As for "self-defense" I think this is one of the points that we'll just have to disagree on. In my opinion the FMA start with a weapon and work their way to empty hands. The stick is used to teach empty hand techniques. Of course they need some going over, and some development, but one of the principles of the FMA is that stick or no stick the principles of the art can still be applied. The weapon is not taught as the primary means of self-defense, but rather it is the primary vehicle through which the principles of self-defense can be understood and internalized. From that point, with or without the weapon, the person has become capable. People often quote Remy as saying "it's all the same" and in that light it's true.


----------



## Datu Tim Hartman (Apr 1, 2004)

bart said:
			
		

> As for "self-defense" I think this is one of the points that we'll just have to disagree on. In my opinion the FMA start with a weapon and work their way to empty hands. The stick is used to teach empty hand techniques. Of course they need some going over, and some development, but one of the principles of the FMA is that stick or no stick the principles of the art can still be applied. The weapon is not taught as the primary means of self-defense, but rather it is the primary vehicle through which the principles of self-defense can be understood and internalized. From that point, with or without the weapon, the person has become capable. People often quote Remy as saying "it's all the same" and in that light it's true.

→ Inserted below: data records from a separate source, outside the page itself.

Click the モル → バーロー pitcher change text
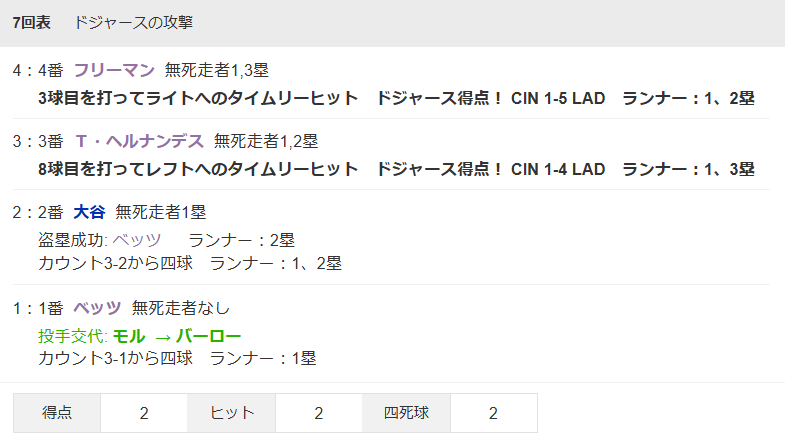This screenshot has width=789, height=440. tap(177, 336)
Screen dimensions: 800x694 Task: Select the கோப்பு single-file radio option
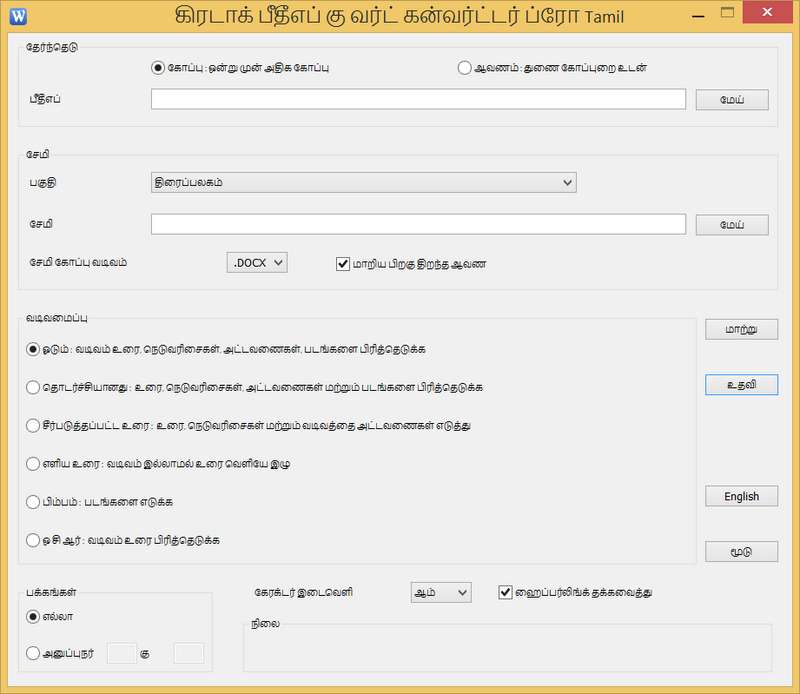tap(157, 68)
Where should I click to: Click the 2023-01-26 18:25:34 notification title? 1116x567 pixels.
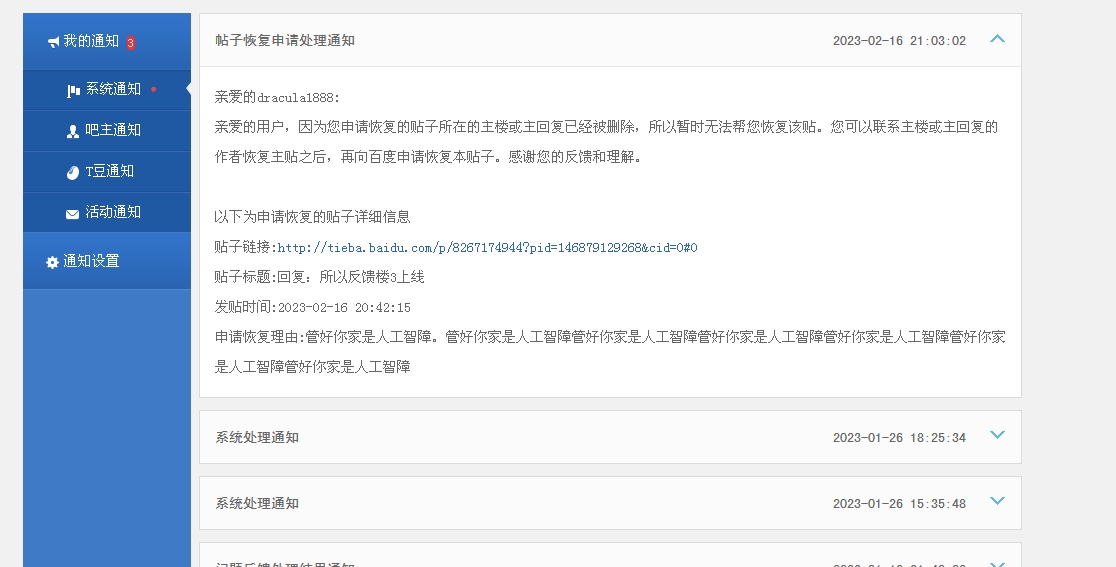(x=257, y=438)
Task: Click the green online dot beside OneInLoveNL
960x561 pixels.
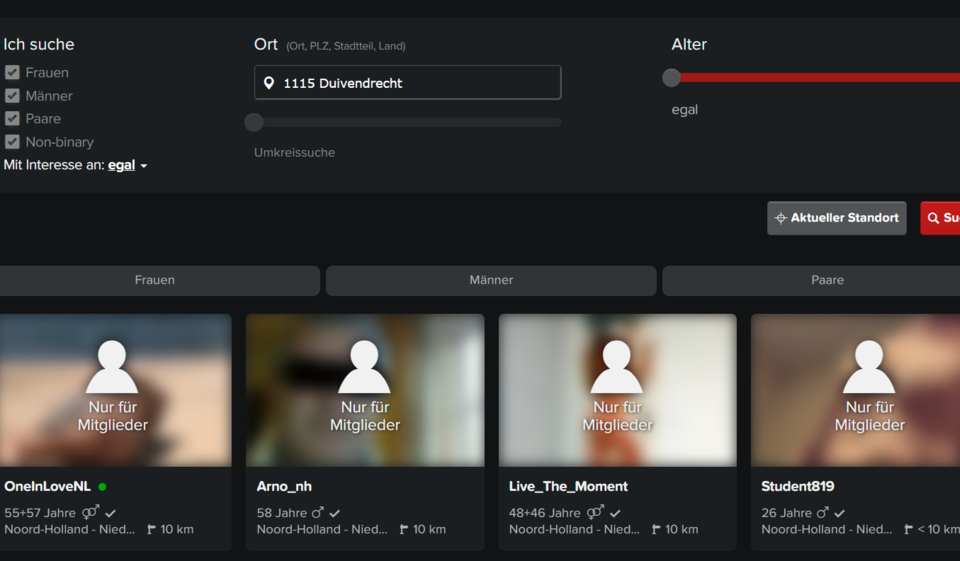Action: [x=102, y=487]
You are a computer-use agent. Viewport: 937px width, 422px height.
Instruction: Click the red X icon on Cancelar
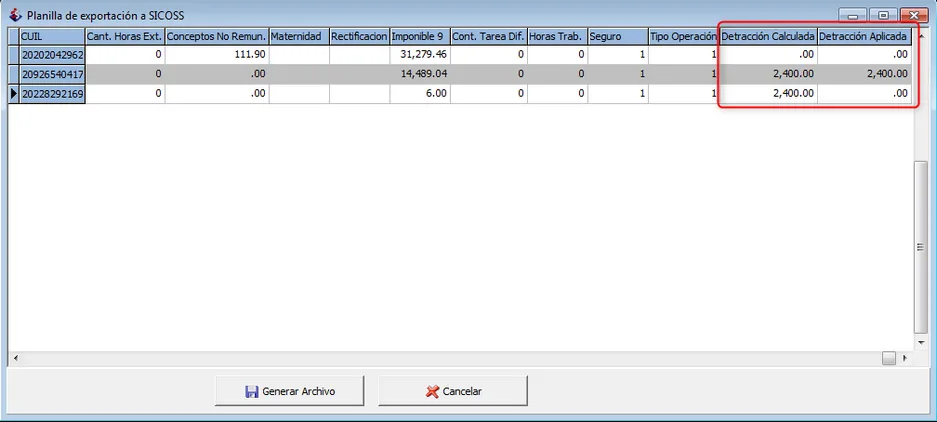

It sounds like Modern Arnis is taught different in th PI than the US. As far as the being the same as the hand I agree. What I'm saying is that there is *more* emphisis on open hand defences at the beginning levels than other FMA systems.
 :asian:


----------



## Datu Tim Hartman (Apr 1, 2004)

bart said:
			
		

> I've never seen Modern Arnis people spar in the WEKAF manner,



On a side note, the first WEKAF tournament in the states in Baltimore was won by Ed Plsitz sp. , A Modern Arnis player. :asian:


----------



## bart (Apr 1, 2004)

Renegade said:
			
		

> On a side note, the first WEKAF tournament in the states in Baltimore was won by Ed Plsitz sp. , A Modern Arnis player. :asian:



Thanks for the info. Kudos to Ed! Are there any other Modern Arnis folks that compete WEKAF style currently?


----------



## XkempoX (Apr 1, 2004)

Thank you for all the interesting information. I think I'm looking for a more structured (start from basics) and take it from there for me to advance my path. Having trained with various arts, Shotokan, Shokokai/Shorinji, Shaolin Kempo and now Muay Thai/JKD, I would still want to expand my knowledge in martial arts and probably settling to just one art/style to master (though my heart still belongs to Kempo, which I would like to go back in the future). For me, is finding a reputable school around my area and learn the correct way of doing things as I did before and presently. As I mentioned on my previous thread, I know of a school close by under Dan Inosanto. Is Inosanto's curriculum pretty much similar to Presas' Modern Arnis? Just want let you know off-hand that don't want to compare, but probably it can be an alternative for me.


----------



## Datu Tim Hartman (Apr 1, 2004)

Guro Dan has a good program, but comparing it to Modern Arnis would be like comparing apples to oranges. Both are good, but different.
 :asian:


----------



## bart (Apr 1, 2004)

XkempoX said:
			
		

> Is Inosanto's curriculum pretty much similar to Presas' Modern Arnis? Just want let you know off-hand that don't want to compare, but probably it can be an alternative for me.



They do share the use of sticks, other than that, there is a great amount of difference in the teaching methodology and the structure of the system. 

I would look at a couple OC Doce Pares groups if you can't find Modern Arnis down there. They start with solid basics.


----------



## arnisandyz (Apr 1, 2004)

XkempoX said:
			
		

> I would really want to learn Modern Arnis since my family roots came from the same province where Remy Presas started his school (Bacolod City).



Why don't you ask your family or family friends if they personally know anybody who does FMA? Most Filipinos are very happy to have new generation Filipino-American students to pass the art on to. As someone else mentioned, your in a good area for FMA.  This would be more like traditional FMA training in a tribal sense. Ask around, you might be surpised that someone might know a thing or two, but never taught the art because the right student never came along. You can also check with your local Filipino-American group as  they help sponsor and promote Filipino culture.  You are more likely to get more training on a "cultural" level going this route. 

I remember one seminar I went to, Professor Presas said to me.."Your doing good! You have an advantage you know!"  It took me a long time to figure out what he was saying, I definately wasn't any better than anybody else there.  What he was telling me was that I would have more opportunitiies to train with some of the old masters, and that I would have an easier time selling FMA and find students compared to somebody of equal skill due to me being Fil-Am. I guess all I'm trying to say to you is don't look a gift horse in the mouth!

thanks

Andy


----------



## XkempoX (Apr 1, 2004)

bart said:
			
		

> I would look at a couple *OC Doce Pares groups* if you can't find Modern Arnis down there. They start with solid basics.
> 
> Do you know of one here in OC, I saw a website that's in San Diego. Thanks...


----------



## bart (Apr 1, 2004)

XkempoX said:
			
		

> bart said:
> 
> 
> 
> ...


----------



## XkempoX (Apr 1, 2004)

bart said:
			
		

> My teacher, Ramon Rubia is in Buena Park. I sent you his phone number in a private message along with info for another group, Bandalan DP. Good luck.
> 
> Got it... Thanks...


----------